With the first week of summer gone, soon, most of the free world will be headed out on vacation.

Americans love their time off, too, and spend an estimated $500 billion a year on vacations, according to the newly released The Importance of Being Lazy: In Praise of Play, Leisure and Vacations by Al Gini (Routledge; $22.95).

Whether it's a pilgrimage to the ocean sands of North Carolina or to the prairie of North Dakota, just about everybody sometime puts work on hold, dumps a cookie-crusted toddler or two into car seats and heads out into a deserved sojourn of leisure.

The appearance is not even close to reality, Gini says.

According to a 2001 poll from the American Family Institute of New York, 25 percent of the American work force does not take a vacation.

"The reason is either job-related, money, timing or simply because they can't," he says. "When you factor in families, well, that's a heck of a lot of people who are not playing."

Gini, a professor of philosophy at Loyola University in Chicago and commentator on Chicago Public Radio, points out that vacations should occur for a good reason.

"The Chinese pictograph for the word busy is two characters: heart and killing. That means being busy kills us," he says.

"There is a price to pay when you wear yourself out."

No surprise here

About 8 million Americans would have lost the right to overtime under rules backed the Bush administration (but shuffled into a legislative pigeonhole by Congress earlier this month), said the liberal think tank Economic Policy Institute, based in Washington D.C.

The measure would have forced wages downward, too, leaving millions to work longer hours for less pay, the institute said.

"Not only would eligible workers not receive time-and-a-half for hours worked, they wouldn't receive any extra straight time for their hours worked," the institute said.

Kudos

Foresters, a financial services organization based in Toronto with an office in Cincinnati, bought 100 scholarships to the Anthony Munoz Football Camp at Sycamore High School.

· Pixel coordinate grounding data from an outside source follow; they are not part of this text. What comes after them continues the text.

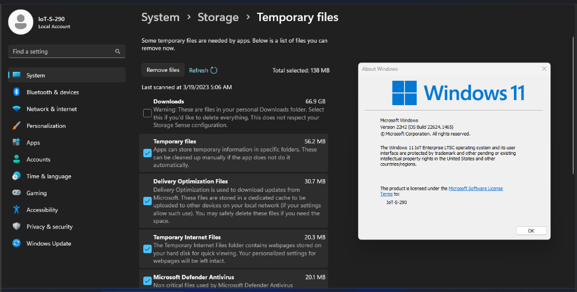Image resolution: width=577 pixels, height=292 pixels.
Task: Click OK in About Windows dialog
Action: (531, 231)
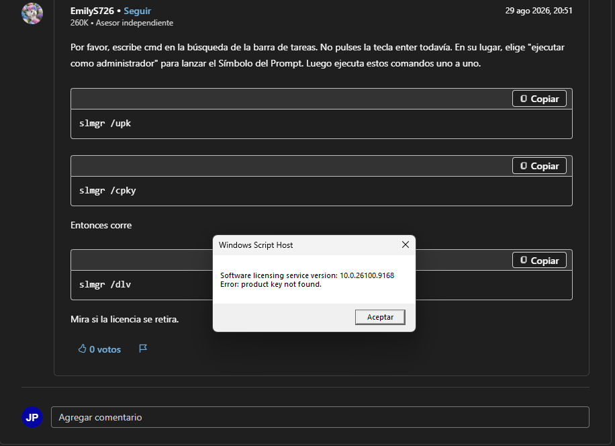
Task: Click the Agregar comentario input field
Action: click(320, 417)
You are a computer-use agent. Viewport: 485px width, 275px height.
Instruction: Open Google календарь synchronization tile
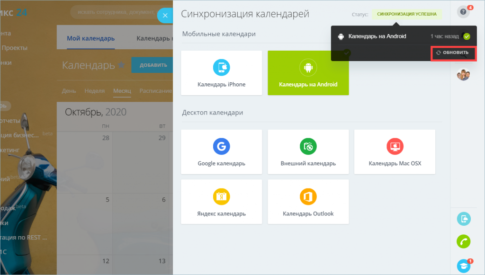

That's a significant contribution to the local youth community, but it represents just a sliver of what this company does for the less fortunate.

For more than a decade, Foresters has been an active supporter of the Children's Miracle Network, donating more than $11 million since 1990. That helped the network raise $73 million.

A Radiothon on Warm 98 raised $284,000 this year for Cincinnati's Children's Hospital. A Dayton Radiothon raised $202,000 for the Children's Medical Center there.

Quote Carryout

"I never met a superachiever who wasn't insecure to some degree," media mogul and Cincinnati native Ted Turner said. "A superachiever is somebody that's never satisfied."